Sign up to request clarification or add additional context in comments.

Comments

wildplasser · Accepted Answer · 2012-07-13 16:52:19Z

2

Testing makes no sense, just include the "test" in the where clause:

INSERT INTO silly_table(the_text)
 'literal_text'
WHERE NOT EXISTS (
    SELECT *
    FROM silly_table
    WHERE the_text = 'literal_text'
    );

Now, you'll make the test only when it is needed: at the end of the statement the row will exist. There is no such thing as try.

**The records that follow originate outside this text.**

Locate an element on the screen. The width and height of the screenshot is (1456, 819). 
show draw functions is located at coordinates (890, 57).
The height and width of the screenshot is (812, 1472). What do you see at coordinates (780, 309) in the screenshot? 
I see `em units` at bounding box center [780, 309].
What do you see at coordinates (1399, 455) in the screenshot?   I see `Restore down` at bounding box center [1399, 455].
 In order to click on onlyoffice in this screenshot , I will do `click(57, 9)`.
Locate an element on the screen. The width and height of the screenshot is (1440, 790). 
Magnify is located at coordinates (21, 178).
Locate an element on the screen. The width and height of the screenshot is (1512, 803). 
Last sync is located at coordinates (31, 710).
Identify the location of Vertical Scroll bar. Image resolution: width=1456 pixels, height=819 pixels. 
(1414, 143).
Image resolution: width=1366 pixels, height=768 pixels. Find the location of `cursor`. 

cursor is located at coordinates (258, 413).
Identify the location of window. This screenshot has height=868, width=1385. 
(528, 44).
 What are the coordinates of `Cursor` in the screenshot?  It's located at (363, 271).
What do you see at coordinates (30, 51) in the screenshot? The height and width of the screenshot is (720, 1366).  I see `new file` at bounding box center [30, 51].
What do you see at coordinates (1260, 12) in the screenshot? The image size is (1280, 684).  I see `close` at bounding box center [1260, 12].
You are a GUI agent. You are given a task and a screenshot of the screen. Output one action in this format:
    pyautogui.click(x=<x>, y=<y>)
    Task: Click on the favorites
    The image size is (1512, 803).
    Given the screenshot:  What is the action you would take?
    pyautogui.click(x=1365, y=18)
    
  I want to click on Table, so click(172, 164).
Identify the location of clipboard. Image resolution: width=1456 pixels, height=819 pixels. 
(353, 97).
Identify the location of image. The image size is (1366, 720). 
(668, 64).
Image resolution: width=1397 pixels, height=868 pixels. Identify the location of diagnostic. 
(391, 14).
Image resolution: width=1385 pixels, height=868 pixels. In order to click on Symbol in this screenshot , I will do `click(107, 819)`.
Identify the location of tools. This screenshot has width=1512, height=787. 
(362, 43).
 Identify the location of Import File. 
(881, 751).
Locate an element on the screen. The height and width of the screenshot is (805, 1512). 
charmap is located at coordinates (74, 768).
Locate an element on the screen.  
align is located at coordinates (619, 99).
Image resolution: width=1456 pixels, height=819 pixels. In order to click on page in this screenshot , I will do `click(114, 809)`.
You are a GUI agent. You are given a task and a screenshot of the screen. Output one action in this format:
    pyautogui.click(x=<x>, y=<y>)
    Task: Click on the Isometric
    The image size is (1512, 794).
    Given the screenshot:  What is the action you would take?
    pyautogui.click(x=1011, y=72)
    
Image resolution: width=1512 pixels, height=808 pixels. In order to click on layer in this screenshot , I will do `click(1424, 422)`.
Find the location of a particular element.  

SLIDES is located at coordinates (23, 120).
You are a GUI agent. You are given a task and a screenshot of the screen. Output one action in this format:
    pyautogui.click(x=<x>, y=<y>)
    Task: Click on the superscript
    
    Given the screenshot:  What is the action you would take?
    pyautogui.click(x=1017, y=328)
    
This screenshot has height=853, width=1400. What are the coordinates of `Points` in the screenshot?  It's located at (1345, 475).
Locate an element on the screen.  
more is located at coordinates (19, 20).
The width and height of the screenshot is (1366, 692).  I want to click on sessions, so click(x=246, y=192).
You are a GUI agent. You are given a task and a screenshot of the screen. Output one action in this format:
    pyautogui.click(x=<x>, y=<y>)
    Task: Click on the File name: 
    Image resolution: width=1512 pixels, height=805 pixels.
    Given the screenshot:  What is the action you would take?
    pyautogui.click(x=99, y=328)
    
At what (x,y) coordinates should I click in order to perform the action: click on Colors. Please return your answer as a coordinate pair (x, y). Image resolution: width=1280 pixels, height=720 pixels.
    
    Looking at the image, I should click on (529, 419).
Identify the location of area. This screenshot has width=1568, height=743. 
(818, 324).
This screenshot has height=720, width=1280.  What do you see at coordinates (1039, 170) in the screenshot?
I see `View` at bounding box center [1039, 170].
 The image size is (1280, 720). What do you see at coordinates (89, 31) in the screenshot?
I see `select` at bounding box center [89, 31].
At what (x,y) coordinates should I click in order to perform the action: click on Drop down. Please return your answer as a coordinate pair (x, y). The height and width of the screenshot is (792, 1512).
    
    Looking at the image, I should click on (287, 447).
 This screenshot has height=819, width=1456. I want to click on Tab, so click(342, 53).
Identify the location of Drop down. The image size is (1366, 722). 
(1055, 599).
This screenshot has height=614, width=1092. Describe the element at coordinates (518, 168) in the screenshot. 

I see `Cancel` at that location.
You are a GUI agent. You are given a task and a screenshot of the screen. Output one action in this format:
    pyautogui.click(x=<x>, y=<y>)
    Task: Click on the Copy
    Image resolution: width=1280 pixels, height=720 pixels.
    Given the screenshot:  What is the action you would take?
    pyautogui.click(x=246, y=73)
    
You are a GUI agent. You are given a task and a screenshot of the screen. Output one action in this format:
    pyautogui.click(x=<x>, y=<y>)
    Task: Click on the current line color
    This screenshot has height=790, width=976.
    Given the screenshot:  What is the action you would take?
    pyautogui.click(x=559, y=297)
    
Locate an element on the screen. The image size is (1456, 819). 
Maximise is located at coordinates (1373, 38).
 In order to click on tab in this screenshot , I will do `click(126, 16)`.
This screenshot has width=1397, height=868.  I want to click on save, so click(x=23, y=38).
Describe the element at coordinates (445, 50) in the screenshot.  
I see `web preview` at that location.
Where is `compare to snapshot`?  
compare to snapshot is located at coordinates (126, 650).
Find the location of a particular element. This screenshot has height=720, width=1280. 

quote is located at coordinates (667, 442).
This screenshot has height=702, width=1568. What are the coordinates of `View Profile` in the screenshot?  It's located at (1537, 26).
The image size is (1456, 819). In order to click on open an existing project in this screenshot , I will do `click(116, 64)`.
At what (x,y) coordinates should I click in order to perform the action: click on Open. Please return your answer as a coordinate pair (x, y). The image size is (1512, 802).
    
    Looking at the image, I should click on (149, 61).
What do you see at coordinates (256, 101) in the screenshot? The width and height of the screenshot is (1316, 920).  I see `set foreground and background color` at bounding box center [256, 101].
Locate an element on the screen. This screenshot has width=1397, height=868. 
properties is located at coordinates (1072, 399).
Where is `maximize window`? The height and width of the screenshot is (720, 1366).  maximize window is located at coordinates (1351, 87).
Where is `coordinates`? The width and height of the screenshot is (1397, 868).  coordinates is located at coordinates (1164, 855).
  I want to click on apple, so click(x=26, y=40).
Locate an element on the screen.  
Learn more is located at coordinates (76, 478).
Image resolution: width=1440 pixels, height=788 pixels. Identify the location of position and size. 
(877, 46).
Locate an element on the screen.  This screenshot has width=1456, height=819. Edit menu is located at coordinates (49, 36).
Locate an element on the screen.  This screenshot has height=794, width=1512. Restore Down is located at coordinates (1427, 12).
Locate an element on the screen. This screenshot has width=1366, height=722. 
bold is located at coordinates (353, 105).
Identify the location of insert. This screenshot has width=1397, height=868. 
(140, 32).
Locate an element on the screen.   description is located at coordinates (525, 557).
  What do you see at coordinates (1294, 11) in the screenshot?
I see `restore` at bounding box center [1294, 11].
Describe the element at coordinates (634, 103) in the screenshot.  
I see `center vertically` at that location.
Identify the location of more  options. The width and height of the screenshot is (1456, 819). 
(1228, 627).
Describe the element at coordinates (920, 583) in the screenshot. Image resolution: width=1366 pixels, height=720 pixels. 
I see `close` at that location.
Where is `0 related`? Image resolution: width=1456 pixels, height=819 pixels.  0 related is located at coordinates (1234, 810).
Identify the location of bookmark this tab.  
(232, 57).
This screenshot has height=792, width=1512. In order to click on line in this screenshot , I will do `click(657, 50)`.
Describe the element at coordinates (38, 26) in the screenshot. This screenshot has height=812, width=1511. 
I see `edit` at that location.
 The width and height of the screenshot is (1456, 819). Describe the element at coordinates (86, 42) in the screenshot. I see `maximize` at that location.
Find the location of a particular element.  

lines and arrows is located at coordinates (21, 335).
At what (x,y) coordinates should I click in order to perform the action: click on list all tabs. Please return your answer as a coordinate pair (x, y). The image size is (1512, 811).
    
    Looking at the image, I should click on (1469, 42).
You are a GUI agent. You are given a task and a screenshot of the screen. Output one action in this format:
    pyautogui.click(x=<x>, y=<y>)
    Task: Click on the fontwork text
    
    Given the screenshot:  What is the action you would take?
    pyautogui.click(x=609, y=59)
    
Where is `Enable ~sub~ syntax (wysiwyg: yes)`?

For those that don't understand testing makes no sense: testing would make sense if the situation after the test would not be allowed to change after the test. That would need a test&lock scenario. Or, even worse: a test inside a transaction.

UPDATE: version that works (basically the same):

DROP TABLE exitsnot CASCADE;
CREATE TABLE exitsnot
        ( id SERIAL NOT NULL PRIMARY KEY
        , val INTEGER -- REFERENCES something
        , str varchar -- REFERENCES something
        );

INSERT INTO exitsnot (val)
SELECT 42
WHERE NOT EXISTS (
        SELECT * FROM exitsnot
        WHERE val = 42
        );
INSERT INTO exitsnot (str)
SELECT 'silly text'
WHERE NOT EXISTS (
        SELECT * FROM exitsnot
        WHERE str = 'silly text'
        );
SELECT version();

Output:

DROP TABLE
NOTICE:  CREATE TABLE will create implicit sequence "exitsnot_id_seq" for serial column "exitsnot.id"
NOTICE:  CREATE TABLE / PRIMARY KEY will create implicit index "exitsnot_pkey" for table "exitsnot"
CREATE TABLE
INSERT 0 1
INSERT 0 1
                                           version                                            
----------------------------------------------------------------------------------------------
 PostgreSQL 9.1.2 on i686-pc-linux-gnu, compiled by gcc (Ubuntu 4.4.3-4ubuntu5) 4.4.3, 32-bit
(1 row)

edited Jul 13, 2012 at 16:52

answered Jul 12, 2012 at 23:07

wildplasser

44.5k9 gold badges72 silver badges116 bronze badges

6 Comments

wildplasser Over a year ago

I just added some text, since I appear to be a bit cryptic sometimes. The whole topic is a DBA vs application programmer kind of thing. (and you probably know the outcome of that ;-) BTW: this is a /2 speed improvement, as the test will be as costly as the I/U/D.

Andrew Over a year ago

are you sure that this is correct syntax? my postgre shows me an error at where

wildplasser Over a year ago

Sorry, I should remove the values(xxx) construct and just use the string literal. Even simpler ...

Andrew Over a year ago

@wildplasser, it stil gives me an incorrect syntax. Are you sure that this should work with postgre and this is not the stored procedure syntax?

Andrew Over a year ago

INSERT INTO table (text) (SELECT ('12345') as text WHERE NOT EXISTS (SELECT text FROM table WHERE text = '12345'))

|

Rab Khan · Accepted Answer · 2012-07-12 19:09:23Z

1

String checkIfAlreadyScanned = "SELECT 1 FROM \"STRINGS_DB\"  where STR ='" + mystring + "'";

If your result set contains a row then you have a record

answered Jul 12, 2012 at 19:09

Rab Khan

35.7k4 gold badges52 silver badges66 bronze badges

1 Comment

Clodoaldo Neto Over a year ago

This will return all the rows matching the condition which is not good to performance

Jonathan Hall · Accepted Answer · 2012-07-12 19:14:23Z

1

How long are these text strings? If they are very long, you might get a performance improvement by storing a hash of the strings (along with the original strings).

CREATE TABLE strings_db (
    id       PRIMARY KEY INT,
    text     TEXT,
    hash     TEXT
);

Your hash column could store MD5 sums, CRC32s, or any other hash algorithm you choose. And it should be indexed.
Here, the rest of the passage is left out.